In 2013, the Pentagon’s Defense Science Board put forward a remarkable report describing one of the most significant but little-recognized threats to US security:  deindustrialization.  The report argued that the loss of domestic U.S. manufacturing facilities has not only reduced U.S. living standards but also compromised U.S. technology leadership “by enabling new players to learn a technology and then gain the capability to improve on it.”  The report explained that the offshoring of U.S. manufacturing presents a particularly dangerous threat to U.S. military readiness through the “compromise of the supply chain for key weapons systems components.”
 
I’ve seen these offshoring risks firsthand. 
 
Our military is now shockingly vulnerable to major disruptions in the supply chain, including from substandard manufacturing practices, natural disasters, and price gouging by foreign nations. Poor manufacturing practices in offshore factories lead to problem-plagued products, and foreign producers—acting on the basis of their own military or economic interests—can sharply raise prices or reduce or stop sales to the United States.
 
The link between TPP and this kind of offshoring has been well-established.  The proposed deal would not only repeat but magnify the mistakes of the North American Free Trade Agreement (NAFTA), offering extraordinary privileges to companies that move operations overseas.  Just this spring, an official U.S. government study by the International Trade Commission noted that the pact would further gut the U.S. manufacturing sector.  This, following the loss of 5 million manufacturing jobs since 2000, is a perilous proposition.  
 
Foreign policy and national security have long been the arguments of last resort for backers of controversial trade deals.  A quarter century ago, we were warned that, unless NAFTA and deals with eight Latin American nations were enacted, China would come to dominate trade in the hemisphere.  NAFTA passed, but America’s share of goods imported by Mexico fell, while China’s share rose by a staggering 2,600 percent. Today, following the implementation of several additional major trade deals, we’re still waiting for China to comply with its WTO commitments, and we’re still waiting for progress in dealing with our astronomical trade deficit. 
 
While the TPP’s backers present our choice as one of trade versus protectionism, this couldn’t be further from the truth.  We already have free trade agreements with the six TPP countries that account for more than 80 percent of the promised trade.

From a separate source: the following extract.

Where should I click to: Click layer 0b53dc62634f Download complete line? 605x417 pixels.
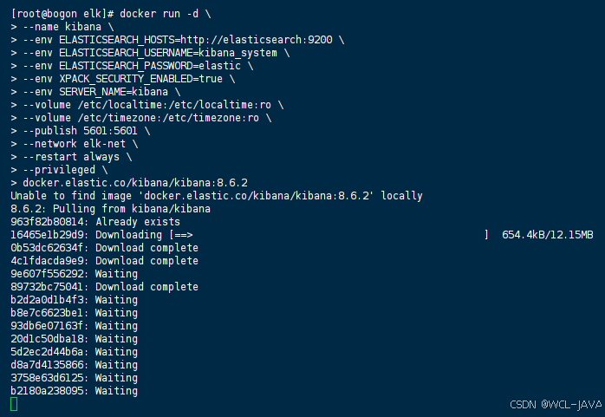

Because all TPP nations are currently members of the World Trade Organization, their tariffs have already been cut to minimal levels.
 
Of TPP’s 30 chapters, only six deal with traditional trade issues. The rest deal primarily with special privileges for multinational corporations and investors—like establishing the rights of companies to sue governments for cash compensation over the impacts of health and safety regulations.  These dominant features of the TPP would vastly expand the rights of multinational firms that do not necessarily represent America’s national interests. 
 
Critics of the TPP come from both parties in Congress—and from the business, labor, environmental, consumer, human rights, and defense communities.  These diverse players are not opposed to trade.  Rather, most simply want a different trade model that facilitates the worthy goal of global engagement without shortchanging American workers, policymaking prerogatives, and national security capacities. 
 
While the Obama Administration has been wise to shift our defense and diplomatic attention towards the Asia-Pacific region, it’s now time for a “pivot” in our approach to trade. 
 
Brigadier General (Retired) John Adams served more than thirty years in command and staff assignments as an Army Aviator, Military Intelligence Officer, and Foreign Area Officer in Europe, Asia, the Middle East, and Africa.